##### DOCUMENT SEGMENT #####
Lon Milo DuQuette (born July 11, 1948), also known as Rabbi Lamed Ben Clifford and by his neo-Gnostic bishop title of Tau Lamed, is an American writer, lecturer, musician, and occultist, best known as an author who applies humor in the field of Western Hermeticism.

Early life 
Lon Milo DuQuette was born in Long Beach, California and raised in Columbus, Nebraska. He was an aspiring studio musician and recording artist in the 1970s, releasing two singles and an album, Charley D. and Milo, on the Epic Records label. He and his partner Charles Dennis Harris, aka Charley Packard (now deceased), opened for Hoyt Axton, Arlo Guthrie and performed with Sammy Davis Jr.

Career
In 1972, DuQuette quit the music business and for the next 25 years he pursued his interest in mysticism, particularly the work of Aleister Crowley (1875–1947). He is on the faculty of the Omega Institute for Holistic Studies in Rhinebeck, New York where he teaches The Western Magical Tradition.

Ordo Templi Orientis
Since 1975 DuQuette has been a National and International governing officer of Ordo Templi Orientis, a religious and fraternal organization founded in the early part of the 20th century. Since 1996 he has been O.T.O.'s United States Deputy Grand Master. He is also an Archbishop of Ecclesia Gnostica Catholica, the ecclesiastical arm of O.T.O.

Writing 
DuQuette began writing professionally in 1988 and has since published 19 books (translated in 12 languages). Many of his books have been dedicated to analyzing and exploring the works of Aleister Crowley, an English occultist, author, poet and philosopher. He has written a number of successful books on topics in the Western mystical tradition including: Freemasonry, Tarot, Qabalah, ceremonial magick, the Enochian magick of Dr. John Dee, and Goetic spirit evocation. He is perhaps best known as "an author who injects humor into the serious subjects of magick and the occult." His autobiography, My Life with the Spirits, is currently a required text for two classes at DePaul University, Chicago.

Return to music
A 2005 gift of a ukulele re-ignited DuQuette's interest in music.  Two self-released CDs and a new record contract followed.  In 2012, DuQuette released I'm Baba Lon on Ninety Three Records, his first studio album in 40 years. On September 3, 2012, Ninety Three released the follow-up, Baba Lon II.
#####
**PROBLEM TO WORK ON**:
Answer these questions about the Lon Milo DuQuette text:
(a) In what year did DuQuette quit the music business?
(b) What position has he held in O.T.O. since 1996?
(c) What was the title of his first studio album in 40 years?
##### DATA RECORDS #####
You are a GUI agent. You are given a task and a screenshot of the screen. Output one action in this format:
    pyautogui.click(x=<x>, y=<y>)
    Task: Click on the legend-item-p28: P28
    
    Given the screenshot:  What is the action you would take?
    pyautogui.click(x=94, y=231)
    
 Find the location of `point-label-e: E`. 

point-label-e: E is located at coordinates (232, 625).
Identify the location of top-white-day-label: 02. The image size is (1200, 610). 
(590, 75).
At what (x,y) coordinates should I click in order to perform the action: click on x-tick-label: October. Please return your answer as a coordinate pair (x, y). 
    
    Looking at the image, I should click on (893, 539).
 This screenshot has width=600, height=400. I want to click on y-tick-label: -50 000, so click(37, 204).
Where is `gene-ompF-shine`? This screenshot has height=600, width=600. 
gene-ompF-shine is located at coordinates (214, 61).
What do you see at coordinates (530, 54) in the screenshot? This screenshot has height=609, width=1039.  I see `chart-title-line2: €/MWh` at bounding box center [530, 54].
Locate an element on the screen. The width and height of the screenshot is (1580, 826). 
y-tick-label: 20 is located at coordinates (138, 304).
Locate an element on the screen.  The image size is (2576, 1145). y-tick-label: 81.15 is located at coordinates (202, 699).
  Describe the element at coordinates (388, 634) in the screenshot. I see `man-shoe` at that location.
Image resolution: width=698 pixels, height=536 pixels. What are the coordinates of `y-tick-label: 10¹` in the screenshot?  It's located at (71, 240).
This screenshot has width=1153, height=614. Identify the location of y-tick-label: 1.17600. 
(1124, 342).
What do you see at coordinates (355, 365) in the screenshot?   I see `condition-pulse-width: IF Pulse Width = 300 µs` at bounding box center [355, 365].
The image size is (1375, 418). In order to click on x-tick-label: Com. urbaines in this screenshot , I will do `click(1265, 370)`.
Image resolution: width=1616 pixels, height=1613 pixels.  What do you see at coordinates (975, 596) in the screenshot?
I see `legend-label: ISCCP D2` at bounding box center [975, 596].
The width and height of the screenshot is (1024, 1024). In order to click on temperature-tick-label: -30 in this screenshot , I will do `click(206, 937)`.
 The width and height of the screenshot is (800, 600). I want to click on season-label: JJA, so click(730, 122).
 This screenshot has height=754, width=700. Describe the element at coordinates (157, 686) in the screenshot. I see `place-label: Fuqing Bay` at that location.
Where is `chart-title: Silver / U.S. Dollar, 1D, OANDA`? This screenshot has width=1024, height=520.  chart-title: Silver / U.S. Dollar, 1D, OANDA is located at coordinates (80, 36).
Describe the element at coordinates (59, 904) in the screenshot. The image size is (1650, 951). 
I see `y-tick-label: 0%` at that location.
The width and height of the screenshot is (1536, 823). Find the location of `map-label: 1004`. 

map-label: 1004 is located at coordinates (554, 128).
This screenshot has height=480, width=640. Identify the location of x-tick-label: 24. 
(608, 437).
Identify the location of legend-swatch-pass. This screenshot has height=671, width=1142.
#####
**WRITTEN SOLUTION**:
(a) 1972
(b) United States Deputy Grand Master
(c) I'm Baba Lon